* _WORK REQUEST 1_:
Answer these questions from the blog excerpt, one answer per line:
(a) Which association do senior members of the MontreAlers team up with to organize a yearly brewing competition?
(b) What project did the writer and Daniel Haran agree to work on together?
(c) What does the writer call one big problem with Facebook?
* _WORK REQUEST 2_: Please reproduce the part of the blog excerpt that opens with the words "Daniel Haran is" and closes with "Imperial Chocolate Stout.".
* _WORK REQUEST 3_: List every named group or association mentioned in the blog excerpt.

* _SELECTED PASSAGE_:
####################
Senior members of the MontreAlers also team up with the Canadian Amateur Brewers Association to organize a yearly brewing competition and for the first time, I decided to submit an entry.

Daniel Haran is the former lead organizer of the Montreal.rb ruby user group, I am the lead organizer of Montréal-Python, but when I met him for the first time, instead of talking about user groups, we ended up talking about food. It turns out that Daniel is also a chocolate home roasters. He is very knowledgeable in the different quality of various cocoa beans and we agreed to work on a project together: Vénus Noire, an Imperial Chocolate Stout.

On Facebook

2010-02-10 Tags:

What I'm about to write will seem remarkably obvious to many but incredidly strange to others. Furthermore, I beleive that those who will find it obvious will still find it strange that it took so long for me to write it.

I closed my Facebook account.

I've never been a Facebook heavy user; I opened an account just to see what it was all about without looking to get in touch with anyone. For a time, it was all good, not terribly useful but peacefully pleasant, just like a barren snow field. Then I started to have Facebook "friends".

One big problem is the low barrier of entry to send a friend request. On Facebook, you get friend requests from people who could not care less about you and whom we've not talked to for more then a decade, from people whom you've only exchanged a glance with. On retrospect, the best thing to do is to ignore those, but that won't solve the root of the problem.
####################
* _DATA RECORDS_:
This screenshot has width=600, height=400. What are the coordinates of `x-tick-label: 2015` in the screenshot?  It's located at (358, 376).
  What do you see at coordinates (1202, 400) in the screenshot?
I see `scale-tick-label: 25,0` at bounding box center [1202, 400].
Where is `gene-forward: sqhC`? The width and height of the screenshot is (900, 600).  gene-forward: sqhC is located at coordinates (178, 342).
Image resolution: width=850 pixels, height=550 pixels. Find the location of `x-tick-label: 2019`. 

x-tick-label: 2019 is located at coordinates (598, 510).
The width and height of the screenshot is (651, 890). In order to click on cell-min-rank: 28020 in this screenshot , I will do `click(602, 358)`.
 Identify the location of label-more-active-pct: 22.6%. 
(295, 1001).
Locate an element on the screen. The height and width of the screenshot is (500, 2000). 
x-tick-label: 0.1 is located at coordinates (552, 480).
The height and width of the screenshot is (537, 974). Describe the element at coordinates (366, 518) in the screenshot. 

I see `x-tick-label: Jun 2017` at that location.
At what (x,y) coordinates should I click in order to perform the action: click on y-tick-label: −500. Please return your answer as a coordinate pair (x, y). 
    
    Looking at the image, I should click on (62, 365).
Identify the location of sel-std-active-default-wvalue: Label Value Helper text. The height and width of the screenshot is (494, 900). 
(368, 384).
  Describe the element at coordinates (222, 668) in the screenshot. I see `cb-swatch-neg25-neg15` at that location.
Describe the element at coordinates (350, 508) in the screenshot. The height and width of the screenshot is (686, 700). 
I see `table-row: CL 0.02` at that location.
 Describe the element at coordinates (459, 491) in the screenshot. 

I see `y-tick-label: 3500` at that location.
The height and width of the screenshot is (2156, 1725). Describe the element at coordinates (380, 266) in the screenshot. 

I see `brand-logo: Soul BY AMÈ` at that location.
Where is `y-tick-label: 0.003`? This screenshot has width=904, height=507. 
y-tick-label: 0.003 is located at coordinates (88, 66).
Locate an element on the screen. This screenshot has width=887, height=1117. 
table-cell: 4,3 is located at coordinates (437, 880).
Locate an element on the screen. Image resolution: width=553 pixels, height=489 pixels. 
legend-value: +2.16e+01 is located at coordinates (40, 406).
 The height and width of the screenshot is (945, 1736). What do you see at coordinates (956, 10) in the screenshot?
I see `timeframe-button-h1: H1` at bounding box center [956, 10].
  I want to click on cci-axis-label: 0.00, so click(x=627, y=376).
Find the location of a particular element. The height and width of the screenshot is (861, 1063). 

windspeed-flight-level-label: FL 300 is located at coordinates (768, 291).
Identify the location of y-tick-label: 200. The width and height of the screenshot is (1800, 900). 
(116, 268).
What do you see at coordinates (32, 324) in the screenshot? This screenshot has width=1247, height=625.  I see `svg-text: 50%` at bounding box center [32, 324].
####################
* _EXPECTED ANSWER 1_:
(a) The Canadian Amateur Brewers Association.
(b) Vénus Noire, an Imperial Chocolate Stout.
(c) The low barrier of entry to send a friend request.

* _EXPECTED ANSWER 2_:
Daniel Haran is the former lead organizer of the Montreal.rb ruby user group, I am the lead organizer of Montréal-Python, but when I met him for the first time, instead of talking about user groups, we ended up talking about food. It turns out that Daniel is also a chocolate home roasters. He is very knowledgeable in the different quality of various cocoa beans and we agreed to work on a project together: Vénus Noire, an Imperial Chocolate Stout.

* _EXPECTED ANSWER 3_:
MontreAlers
Canadian Amateur Brewers Association
Montreal.rb
Montréal-Python